The initial but dramatic rise is normal. In those who are chronically stressed, the return to normality is much slower.
"Their body is able to turn their acute stress response on, but is not as good at switching it off again," said Professor Stafford Lightman, director of the Bristol unit.
As Professor Simon Wessely, of King's College Hospital says, an acute stress response is actually good news: "It allows you to react to an emergency."
A bear jumping out at you in the street will prompt a flood of the stress hormones, first adrenaline and then cortisol, preparing you for fight, flight or fright.
Robert Sapolsky, professor of Biological Sciences at Stanford University and the world's leading stress researcher, summarised it like this.
"Your body is turning off all the long term building and repair projects. It's do it tonight, if there is a tonight'.
"So blood pressure soars, more body fuel in the form of glucose is made available, the immune system is enhanced.
"It's a wonderful adaptation should you come across a bear. But too much of a good thing and you're in trouble."
Long-term impact
Constant high levels of cortisol take your body's eye off the ball.
Repairs aren't done, patrols for invaders aren't sent out, you tire more easily, you can become depressed and reproduction gets downgraded.
It's a profound privilege to die from stress related diseases
Professor Robert Sapolsky
High bloodstream levels of glucose and fatty acids and high blood pressure increase the risk of cardiovascular disease and diabetes. The immune system is suppressed.

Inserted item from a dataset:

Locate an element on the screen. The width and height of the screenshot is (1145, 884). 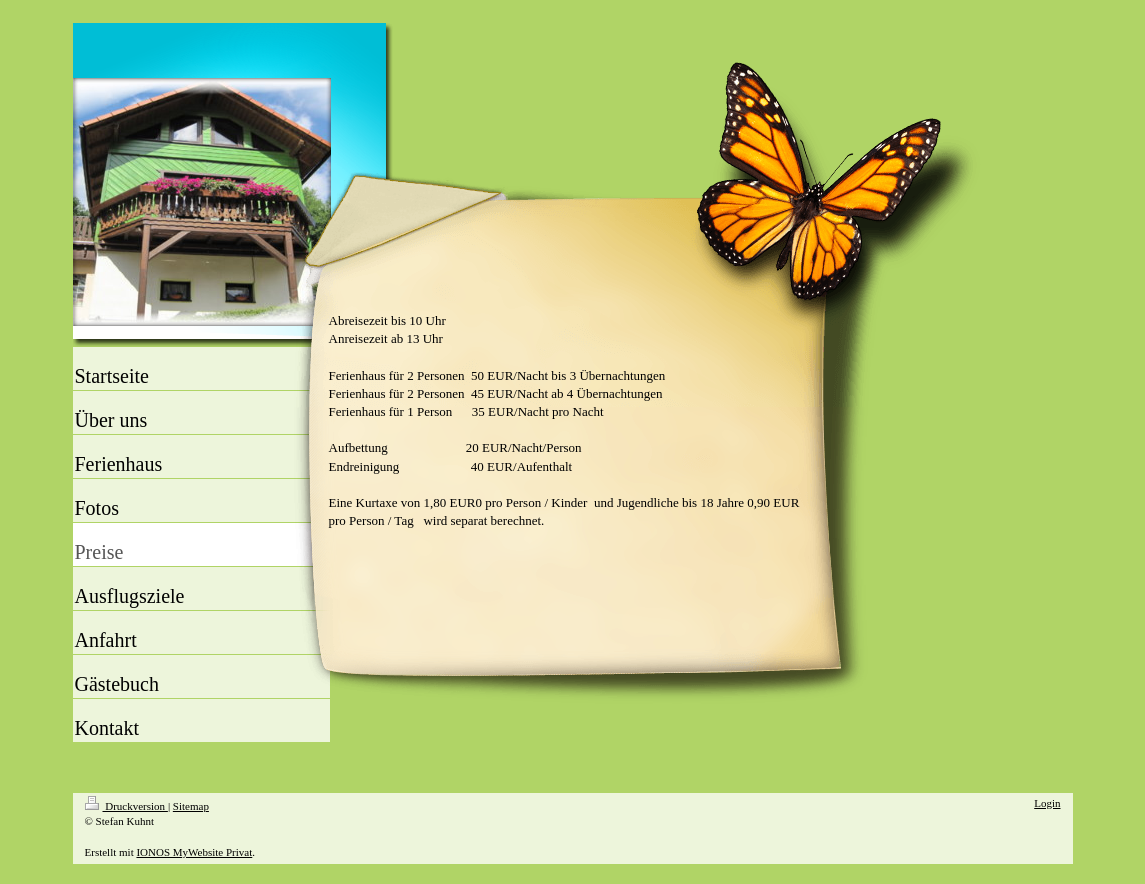
Login is located at coordinates (1047, 803).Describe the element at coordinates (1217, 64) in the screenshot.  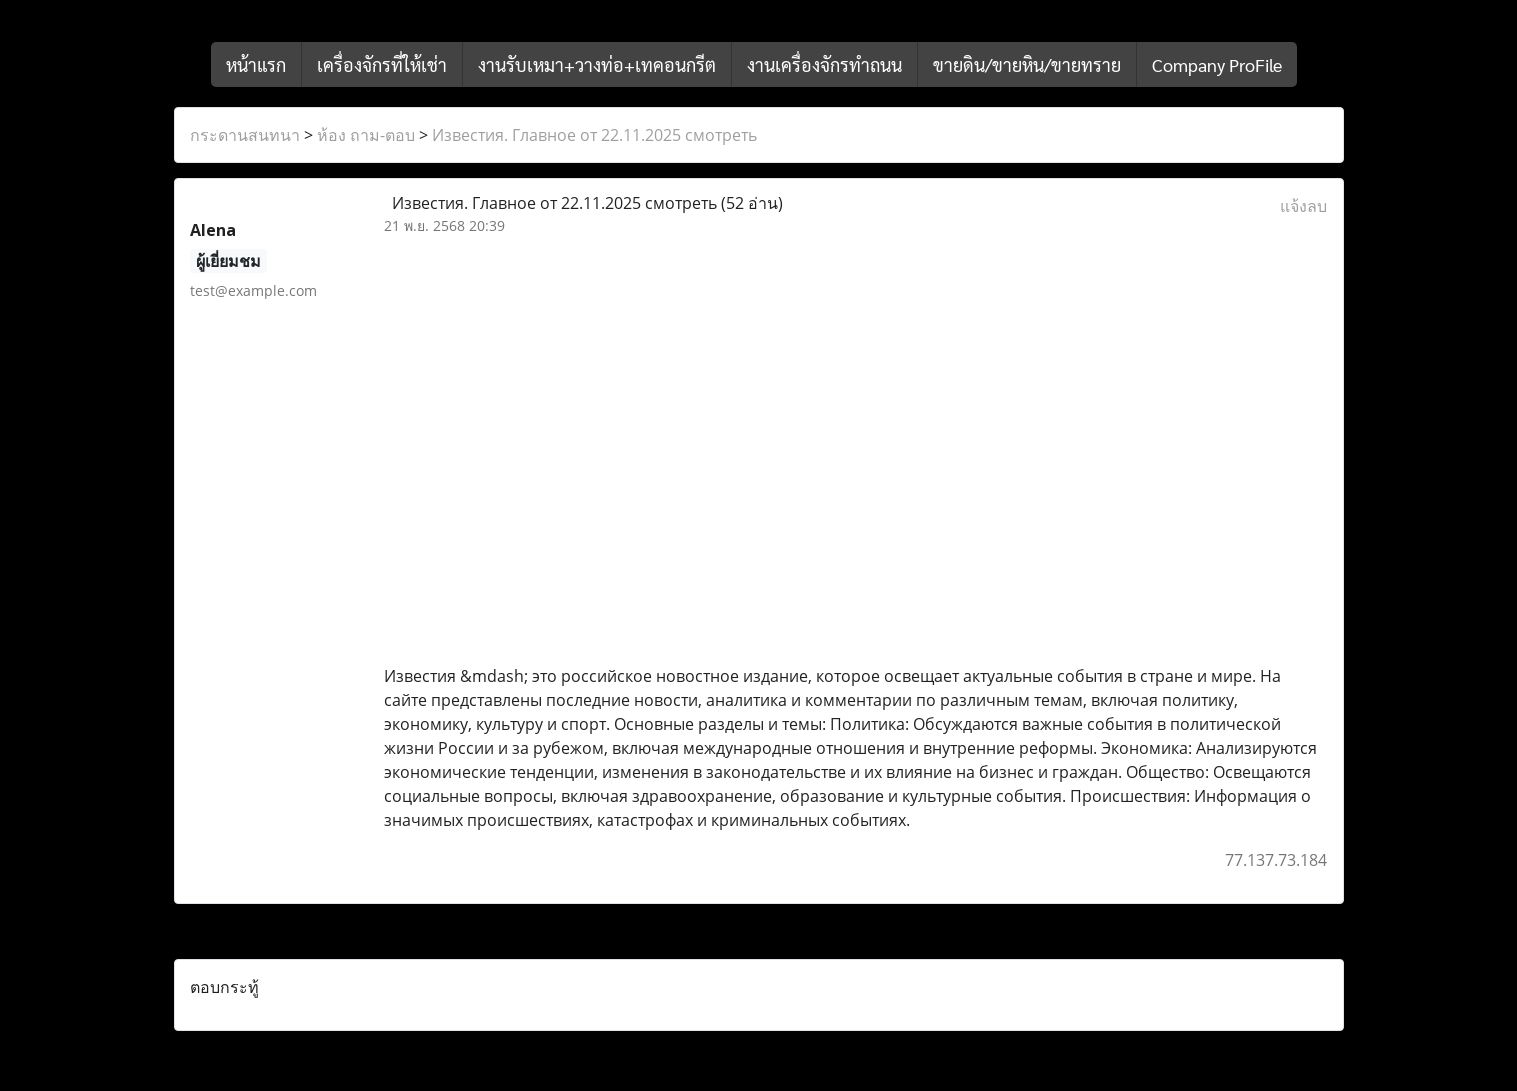
I see `Company ProFile` at that location.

Work at Bristol clearly demonstrates the latter in the much reduced response of older carers of those with Alzheimers to flu vaccines, compared to people of the same age not under so much stress. But why are some people more affected by stress than others?
Professor Stafford Lightman, director of the Bristol Centre, said: "There are three main reasons.
"Our genes, our experiences in early life and what's happened to us recently."
We all understand the latter. Bereavement, losing a job, divorce, caring for someone who is sick are highly stressful life events.
Stress controls
Of great scientific interest are our stress 'thermostats' which switch our response on, and, most importantly, off again.
Professor Lightman said: "Understanding pathways in dysfunctional stress responses means that you can rationally design therapies to block their effect."
The settings for our thermostats are partly inherited - but scientists also know that they can be reset during childhood.
Work with animals suggests that emotional deprivation in early life causes heightened stress responses as adult animals. It's highly likely this is the case for people too.
Re-setting the stress thermostat in childhood is an important adaptation - it equips a child born into a difficult world to be constantly on the alert.
But this alertness comes with a long term price: heart disease, diabetes, obesity and depression.
There are also behavioural implications of raised stress hormones, such as greater levels of violence and risk taking.
Since we now have epidemic levels of cardiovascular disease and diabetes, does this indicate that we live in a much more stressful world? The answer is a resounding no. If anything we live much less stressful lives than our forbears.
Professor Sapolsky said: "It's a profound privilege to die from stress related diseases.
"It is the elimination of other causes of death such as infectious disease which is responsible for bringing lifestyle diseases to the fore - and these are exquisitely sensitive to stress."
It makes finding a way to treat stress in those who are vulnerable to it ever more important.